Required work |
Rewrite the listing below, substituting "Find the position of a UI element" for every occurrence of "Locate an element on the screen" and leaving all other text unchanged.

Supplied entries |
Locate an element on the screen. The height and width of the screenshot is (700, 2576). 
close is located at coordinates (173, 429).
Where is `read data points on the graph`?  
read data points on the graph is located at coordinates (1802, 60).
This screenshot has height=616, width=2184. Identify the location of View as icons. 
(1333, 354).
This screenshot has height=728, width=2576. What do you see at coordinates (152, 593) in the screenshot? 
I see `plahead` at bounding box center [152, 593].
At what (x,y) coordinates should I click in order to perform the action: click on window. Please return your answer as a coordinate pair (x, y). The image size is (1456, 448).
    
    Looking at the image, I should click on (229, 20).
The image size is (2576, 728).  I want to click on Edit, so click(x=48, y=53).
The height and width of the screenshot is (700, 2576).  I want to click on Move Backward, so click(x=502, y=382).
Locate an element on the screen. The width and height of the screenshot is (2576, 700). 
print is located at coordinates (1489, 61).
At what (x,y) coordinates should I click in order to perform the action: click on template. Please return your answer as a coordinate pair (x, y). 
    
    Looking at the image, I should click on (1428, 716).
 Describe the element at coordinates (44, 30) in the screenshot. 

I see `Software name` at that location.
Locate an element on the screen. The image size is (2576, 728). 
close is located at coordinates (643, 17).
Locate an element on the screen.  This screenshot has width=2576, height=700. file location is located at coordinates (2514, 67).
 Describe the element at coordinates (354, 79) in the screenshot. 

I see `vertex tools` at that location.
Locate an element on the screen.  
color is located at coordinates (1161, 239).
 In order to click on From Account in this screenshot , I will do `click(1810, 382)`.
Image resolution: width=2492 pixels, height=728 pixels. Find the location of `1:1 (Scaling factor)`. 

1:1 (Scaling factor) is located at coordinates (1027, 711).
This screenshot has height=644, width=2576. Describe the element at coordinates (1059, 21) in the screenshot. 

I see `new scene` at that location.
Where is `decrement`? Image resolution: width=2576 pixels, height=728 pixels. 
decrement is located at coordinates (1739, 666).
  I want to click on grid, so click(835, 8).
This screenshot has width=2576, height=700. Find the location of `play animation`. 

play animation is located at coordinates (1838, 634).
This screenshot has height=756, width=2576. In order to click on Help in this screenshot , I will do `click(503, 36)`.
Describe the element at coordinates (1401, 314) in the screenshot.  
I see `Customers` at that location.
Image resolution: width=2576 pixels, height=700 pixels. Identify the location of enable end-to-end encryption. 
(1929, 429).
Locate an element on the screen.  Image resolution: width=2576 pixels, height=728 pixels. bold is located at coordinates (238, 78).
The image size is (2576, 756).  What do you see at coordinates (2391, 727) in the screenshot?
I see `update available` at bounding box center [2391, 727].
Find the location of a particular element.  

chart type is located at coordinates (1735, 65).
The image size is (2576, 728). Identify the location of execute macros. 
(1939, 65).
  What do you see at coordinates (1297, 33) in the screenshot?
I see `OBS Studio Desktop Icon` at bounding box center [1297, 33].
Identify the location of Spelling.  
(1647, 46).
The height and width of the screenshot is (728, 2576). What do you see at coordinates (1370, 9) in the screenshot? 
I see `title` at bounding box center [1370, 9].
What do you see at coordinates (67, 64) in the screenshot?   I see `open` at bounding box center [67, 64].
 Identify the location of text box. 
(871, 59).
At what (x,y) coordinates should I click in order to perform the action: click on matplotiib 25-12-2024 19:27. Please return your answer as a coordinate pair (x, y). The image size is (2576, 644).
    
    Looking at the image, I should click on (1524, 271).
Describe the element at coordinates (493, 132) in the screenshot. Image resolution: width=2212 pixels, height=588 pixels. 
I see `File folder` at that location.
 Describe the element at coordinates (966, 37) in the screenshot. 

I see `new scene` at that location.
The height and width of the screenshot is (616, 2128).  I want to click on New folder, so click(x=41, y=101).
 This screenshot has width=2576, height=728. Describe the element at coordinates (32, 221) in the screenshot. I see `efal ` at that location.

Exercise answer |
Find the position of a UI element. The height and width of the screenshot is (700, 2576). 
close is located at coordinates (173, 429).
Where is `read data points on the graph`?  
read data points on the graph is located at coordinates (1802, 60).
This screenshot has height=616, width=2184. Identify the location of View as icons. 
(1333, 354).
This screenshot has height=728, width=2576. What do you see at coordinates (152, 593) in the screenshot? 
I see `plahead` at bounding box center [152, 593].
At what (x,y) coordinates should I click in order to perform the action: click on window. Please return your answer as a coordinate pair (x, y). The image size is (1456, 448).
    
    Looking at the image, I should click on (229, 20).
The image size is (2576, 728).  I want to click on Edit, so click(x=48, y=53).
The height and width of the screenshot is (700, 2576).  I want to click on Move Backward, so click(x=502, y=382).
Find the position of a UI element. The width and height of the screenshot is (2576, 700). 
print is located at coordinates (1489, 61).
At what (x,y) coordinates should I click in order to perform the action: click on template. Please return your answer as a coordinate pair (x, y). 
    
    Looking at the image, I should click on (1428, 716).
 Describe the element at coordinates (44, 30) in the screenshot. 

I see `Software name` at that location.
Find the position of a UI element. The image size is (2576, 728). 
close is located at coordinates (643, 17).
Find the position of a UI element.  This screenshot has width=2576, height=700. file location is located at coordinates (2514, 67).
 Describe the element at coordinates (354, 79) in the screenshot. 

I see `vertex tools` at that location.
Find the position of a UI element.  
color is located at coordinates (1161, 239).
 In order to click on From Account in this screenshot , I will do `click(1810, 382)`.
Image resolution: width=2492 pixels, height=728 pixels. Find the location of `1:1 (Scaling factor)`. 

1:1 (Scaling factor) is located at coordinates (1027, 711).
This screenshot has height=644, width=2576. Describe the element at coordinates (1059, 21) in the screenshot. 

I see `new scene` at that location.
Where is `decrement`? Image resolution: width=2576 pixels, height=728 pixels. 
decrement is located at coordinates (1739, 666).
  I want to click on grid, so click(835, 8).
This screenshot has width=2576, height=700. Find the location of `play animation`. 

play animation is located at coordinates (1838, 634).
This screenshot has height=756, width=2576. In order to click on Help in this screenshot , I will do `click(503, 36)`.
Describe the element at coordinates (1401, 314) in the screenshot.  
I see `Customers` at that location.
Image resolution: width=2576 pixels, height=700 pixels. Identify the location of enable end-to-end encryption. 
(1929, 429).
Find the position of a UI element.  Image resolution: width=2576 pixels, height=728 pixels. bold is located at coordinates (238, 78).
The image size is (2576, 756).  What do you see at coordinates (2391, 727) in the screenshot?
I see `update available` at bounding box center [2391, 727].
Find the location of a particular element.  

chart type is located at coordinates (1735, 65).
The image size is (2576, 728). Identify the location of execute macros. 
(1939, 65).
  What do you see at coordinates (1297, 33) in the screenshot?
I see `OBS Studio Desktop Icon` at bounding box center [1297, 33].
Identify the location of Spelling.  
(1647, 46).
The height and width of the screenshot is (728, 2576). What do you see at coordinates (1370, 9) in the screenshot? 
I see `title` at bounding box center [1370, 9].
What do you see at coordinates (67, 64) in the screenshot?   I see `open` at bounding box center [67, 64].
 Identify the location of text box. 
(871, 59).
At what (x,y) coordinates should I click in order to perform the action: click on matplotiib 25-12-2024 19:27. Please return your answer as a coordinate pair (x, y). The image size is (2576, 644).
    
    Looking at the image, I should click on (1524, 271).
Describe the element at coordinates (493, 132) in the screenshot. Image resolution: width=2212 pixels, height=588 pixels. 
I see `File folder` at that location.
 Describe the element at coordinates (966, 37) in the screenshot. 

I see `new scene` at that location.
The height and width of the screenshot is (616, 2128).  I want to click on New folder, so click(x=41, y=101).
 This screenshot has width=2576, height=728. Describe the element at coordinates (32, 221) in the screenshot. I see `efal ` at that location.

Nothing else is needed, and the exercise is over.